Text passage

▬▬▬▬▬▬

2007-11-04 Thread Simon Riggs
On Fri, 2007-11-02 at 17:25 -0700, Mark Wong wrote:
> On Fri, 02 Nov 2007 15:20:27 -0400
> Tom Lane <[EMAIL PROTECTED]> wrote:
> 
> > "Joshua D. Drake" <[EMAIL PROTECTED]> writes:
> > > My question is -hackers, is who wants first bite and what do they
> > > want :) 
> > 
> > Something I'd like to have back real soon is the daily DBT run against
> > CVS HEAD that Mark Wong was doing at OSDL.  Maybe we don't need a
> > particularly enormous machine for that, but comparable runs day after
> > day are real nice for noting when patches had unexpected performance
> > impacts...

▬▬▬▬▬▬

(Entries pointing to words and elements)
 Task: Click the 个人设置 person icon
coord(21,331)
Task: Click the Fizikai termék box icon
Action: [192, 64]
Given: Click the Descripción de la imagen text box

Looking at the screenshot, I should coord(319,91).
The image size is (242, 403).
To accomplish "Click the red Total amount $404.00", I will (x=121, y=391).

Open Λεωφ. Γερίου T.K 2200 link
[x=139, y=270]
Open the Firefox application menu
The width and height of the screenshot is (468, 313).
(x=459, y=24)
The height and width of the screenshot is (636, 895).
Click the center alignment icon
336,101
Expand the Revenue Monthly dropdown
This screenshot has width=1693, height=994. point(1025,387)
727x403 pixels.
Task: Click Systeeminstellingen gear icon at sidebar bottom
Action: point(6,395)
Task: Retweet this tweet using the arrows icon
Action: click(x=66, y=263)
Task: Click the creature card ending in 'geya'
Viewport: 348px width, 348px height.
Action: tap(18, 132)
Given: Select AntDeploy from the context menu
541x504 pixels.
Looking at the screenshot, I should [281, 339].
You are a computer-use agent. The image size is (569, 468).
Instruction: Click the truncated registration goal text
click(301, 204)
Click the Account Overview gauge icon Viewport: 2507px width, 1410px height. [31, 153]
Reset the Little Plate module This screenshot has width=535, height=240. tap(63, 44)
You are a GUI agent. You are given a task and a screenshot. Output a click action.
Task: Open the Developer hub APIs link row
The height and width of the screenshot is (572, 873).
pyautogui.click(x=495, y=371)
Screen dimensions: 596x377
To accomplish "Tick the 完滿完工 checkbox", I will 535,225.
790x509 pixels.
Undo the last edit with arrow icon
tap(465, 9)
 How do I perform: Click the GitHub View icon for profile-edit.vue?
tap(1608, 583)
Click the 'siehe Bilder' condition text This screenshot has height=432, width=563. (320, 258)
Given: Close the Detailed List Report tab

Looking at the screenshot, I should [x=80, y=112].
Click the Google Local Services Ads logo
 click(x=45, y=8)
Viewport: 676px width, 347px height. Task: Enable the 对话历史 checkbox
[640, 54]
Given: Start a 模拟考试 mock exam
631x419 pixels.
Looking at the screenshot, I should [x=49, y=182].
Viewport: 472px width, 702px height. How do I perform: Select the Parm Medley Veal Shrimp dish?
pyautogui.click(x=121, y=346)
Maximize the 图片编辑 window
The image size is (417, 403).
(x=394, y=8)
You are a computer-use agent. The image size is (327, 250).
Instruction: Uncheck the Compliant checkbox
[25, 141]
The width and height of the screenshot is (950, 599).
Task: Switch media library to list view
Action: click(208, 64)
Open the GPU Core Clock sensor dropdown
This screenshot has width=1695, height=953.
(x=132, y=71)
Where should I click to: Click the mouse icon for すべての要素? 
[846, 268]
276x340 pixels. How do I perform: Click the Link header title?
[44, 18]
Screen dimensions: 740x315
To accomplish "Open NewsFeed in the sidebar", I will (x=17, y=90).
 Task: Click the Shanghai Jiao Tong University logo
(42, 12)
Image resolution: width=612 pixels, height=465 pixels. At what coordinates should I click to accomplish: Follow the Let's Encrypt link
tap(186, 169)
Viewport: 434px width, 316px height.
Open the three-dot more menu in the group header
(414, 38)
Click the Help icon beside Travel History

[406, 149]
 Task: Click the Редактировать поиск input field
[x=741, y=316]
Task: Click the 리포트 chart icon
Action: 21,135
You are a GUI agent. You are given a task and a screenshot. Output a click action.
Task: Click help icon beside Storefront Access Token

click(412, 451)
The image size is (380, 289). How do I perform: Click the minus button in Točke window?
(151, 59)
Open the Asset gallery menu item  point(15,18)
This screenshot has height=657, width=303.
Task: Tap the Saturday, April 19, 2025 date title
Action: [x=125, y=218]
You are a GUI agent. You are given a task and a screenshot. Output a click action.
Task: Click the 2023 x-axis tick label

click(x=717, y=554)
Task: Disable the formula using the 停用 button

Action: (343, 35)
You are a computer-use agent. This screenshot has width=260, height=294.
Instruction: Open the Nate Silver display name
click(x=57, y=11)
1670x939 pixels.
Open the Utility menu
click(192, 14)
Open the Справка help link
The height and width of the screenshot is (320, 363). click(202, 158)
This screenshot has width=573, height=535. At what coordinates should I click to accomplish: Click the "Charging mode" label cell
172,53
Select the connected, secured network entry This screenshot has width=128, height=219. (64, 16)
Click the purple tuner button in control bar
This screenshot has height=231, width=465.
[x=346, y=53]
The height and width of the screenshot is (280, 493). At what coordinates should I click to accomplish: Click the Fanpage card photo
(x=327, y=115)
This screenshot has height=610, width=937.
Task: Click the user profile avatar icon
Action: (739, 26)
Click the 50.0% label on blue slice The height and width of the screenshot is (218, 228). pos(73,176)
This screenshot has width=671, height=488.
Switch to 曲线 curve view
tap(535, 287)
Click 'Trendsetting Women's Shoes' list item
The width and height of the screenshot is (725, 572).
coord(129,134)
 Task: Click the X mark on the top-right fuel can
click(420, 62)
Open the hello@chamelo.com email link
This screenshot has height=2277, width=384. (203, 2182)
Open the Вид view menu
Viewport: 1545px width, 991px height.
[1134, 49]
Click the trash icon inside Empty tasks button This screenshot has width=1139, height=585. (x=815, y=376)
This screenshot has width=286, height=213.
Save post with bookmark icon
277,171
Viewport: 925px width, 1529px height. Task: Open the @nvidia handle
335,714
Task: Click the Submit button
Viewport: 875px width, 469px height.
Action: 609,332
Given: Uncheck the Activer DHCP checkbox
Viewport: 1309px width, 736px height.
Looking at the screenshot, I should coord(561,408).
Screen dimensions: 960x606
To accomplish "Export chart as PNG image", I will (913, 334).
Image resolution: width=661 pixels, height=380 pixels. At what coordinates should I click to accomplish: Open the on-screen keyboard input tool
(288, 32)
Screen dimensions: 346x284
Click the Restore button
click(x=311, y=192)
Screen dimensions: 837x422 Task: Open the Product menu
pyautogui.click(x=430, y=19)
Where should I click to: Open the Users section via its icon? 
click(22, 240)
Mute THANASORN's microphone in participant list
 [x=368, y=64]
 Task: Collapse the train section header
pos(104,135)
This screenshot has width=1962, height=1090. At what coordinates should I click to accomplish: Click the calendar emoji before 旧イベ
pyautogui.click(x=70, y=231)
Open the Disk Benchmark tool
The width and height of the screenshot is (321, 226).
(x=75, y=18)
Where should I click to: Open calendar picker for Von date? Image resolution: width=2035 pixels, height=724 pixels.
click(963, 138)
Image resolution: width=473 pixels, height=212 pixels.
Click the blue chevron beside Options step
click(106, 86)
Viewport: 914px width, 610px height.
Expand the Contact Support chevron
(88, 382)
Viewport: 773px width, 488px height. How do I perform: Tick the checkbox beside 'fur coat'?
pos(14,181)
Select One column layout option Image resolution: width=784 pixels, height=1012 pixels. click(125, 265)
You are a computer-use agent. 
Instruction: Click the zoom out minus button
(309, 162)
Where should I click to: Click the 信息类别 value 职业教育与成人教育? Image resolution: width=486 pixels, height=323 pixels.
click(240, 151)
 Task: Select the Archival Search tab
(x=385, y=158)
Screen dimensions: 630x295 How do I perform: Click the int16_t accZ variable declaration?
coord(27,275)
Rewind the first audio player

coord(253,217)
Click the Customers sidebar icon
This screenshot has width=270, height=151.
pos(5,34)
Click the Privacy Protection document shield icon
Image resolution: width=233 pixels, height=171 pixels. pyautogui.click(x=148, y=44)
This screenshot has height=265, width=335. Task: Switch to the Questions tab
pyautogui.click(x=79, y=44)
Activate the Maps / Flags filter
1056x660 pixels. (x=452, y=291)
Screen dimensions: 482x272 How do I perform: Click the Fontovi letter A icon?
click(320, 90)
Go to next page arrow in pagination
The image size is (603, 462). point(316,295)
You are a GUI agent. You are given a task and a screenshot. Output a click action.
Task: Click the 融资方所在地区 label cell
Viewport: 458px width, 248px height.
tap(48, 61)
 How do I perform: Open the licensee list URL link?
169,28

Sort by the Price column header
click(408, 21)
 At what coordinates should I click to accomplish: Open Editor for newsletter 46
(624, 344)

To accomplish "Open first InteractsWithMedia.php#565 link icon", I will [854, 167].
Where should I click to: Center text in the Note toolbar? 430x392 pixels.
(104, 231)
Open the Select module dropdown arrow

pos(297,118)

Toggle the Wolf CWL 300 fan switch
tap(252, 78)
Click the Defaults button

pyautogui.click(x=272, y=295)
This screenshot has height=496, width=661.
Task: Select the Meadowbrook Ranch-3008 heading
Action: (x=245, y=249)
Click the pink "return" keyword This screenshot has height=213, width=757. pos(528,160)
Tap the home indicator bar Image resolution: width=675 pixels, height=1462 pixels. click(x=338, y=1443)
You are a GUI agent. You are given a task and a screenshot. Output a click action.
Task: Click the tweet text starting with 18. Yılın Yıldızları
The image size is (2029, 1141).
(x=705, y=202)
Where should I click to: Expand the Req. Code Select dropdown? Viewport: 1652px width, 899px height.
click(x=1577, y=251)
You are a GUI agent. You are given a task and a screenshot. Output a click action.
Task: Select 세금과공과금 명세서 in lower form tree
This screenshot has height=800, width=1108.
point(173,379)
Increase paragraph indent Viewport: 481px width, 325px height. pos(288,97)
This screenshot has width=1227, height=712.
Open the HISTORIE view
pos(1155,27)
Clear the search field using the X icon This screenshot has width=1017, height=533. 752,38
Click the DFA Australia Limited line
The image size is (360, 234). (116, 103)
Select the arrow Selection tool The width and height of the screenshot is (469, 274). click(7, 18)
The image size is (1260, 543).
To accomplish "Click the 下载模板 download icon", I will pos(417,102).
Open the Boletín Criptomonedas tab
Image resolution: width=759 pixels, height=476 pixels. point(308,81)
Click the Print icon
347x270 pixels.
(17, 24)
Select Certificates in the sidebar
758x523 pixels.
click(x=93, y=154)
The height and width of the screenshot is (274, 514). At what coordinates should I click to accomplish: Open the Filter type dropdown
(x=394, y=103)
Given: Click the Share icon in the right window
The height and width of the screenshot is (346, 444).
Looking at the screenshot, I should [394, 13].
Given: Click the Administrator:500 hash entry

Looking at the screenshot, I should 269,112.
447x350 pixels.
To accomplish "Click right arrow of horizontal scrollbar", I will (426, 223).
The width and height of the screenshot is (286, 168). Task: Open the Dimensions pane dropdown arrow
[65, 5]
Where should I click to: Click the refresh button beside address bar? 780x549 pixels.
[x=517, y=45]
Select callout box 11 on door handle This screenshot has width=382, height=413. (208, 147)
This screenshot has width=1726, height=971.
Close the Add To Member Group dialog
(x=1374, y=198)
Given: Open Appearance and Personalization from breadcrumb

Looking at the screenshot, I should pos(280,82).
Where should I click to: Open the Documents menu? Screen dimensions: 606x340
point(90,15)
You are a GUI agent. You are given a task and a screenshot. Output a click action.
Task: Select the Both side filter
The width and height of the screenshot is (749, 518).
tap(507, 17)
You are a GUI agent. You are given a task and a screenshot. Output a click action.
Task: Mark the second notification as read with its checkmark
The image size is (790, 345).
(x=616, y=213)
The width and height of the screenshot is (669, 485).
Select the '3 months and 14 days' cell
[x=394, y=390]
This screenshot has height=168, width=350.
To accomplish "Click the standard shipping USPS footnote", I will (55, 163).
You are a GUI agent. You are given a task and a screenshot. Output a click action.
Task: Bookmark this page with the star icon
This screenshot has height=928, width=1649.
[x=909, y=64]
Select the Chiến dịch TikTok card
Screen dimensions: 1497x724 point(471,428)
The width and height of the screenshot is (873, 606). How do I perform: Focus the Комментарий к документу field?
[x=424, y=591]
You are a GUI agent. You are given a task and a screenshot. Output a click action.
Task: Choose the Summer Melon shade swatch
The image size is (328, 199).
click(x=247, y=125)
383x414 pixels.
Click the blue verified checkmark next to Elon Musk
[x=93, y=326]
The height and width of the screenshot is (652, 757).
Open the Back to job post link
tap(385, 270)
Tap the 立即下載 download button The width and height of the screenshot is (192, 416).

▬▬▬▬▬▬

What is asked
Summarize the thread excerpt in two sentences. These entries have no connection to the thread excerpt.

Solution
Joshua D. Drake asked -hackers who wanted first bite and what they wanted. Tom Lane replied that he would like the daily DBT run against CVS HEAD that Mark Wong had done at OSDL back soon, noting that it might not need an especially large machine but that comparable runs day after day help show when patches have unexpected performance impacts.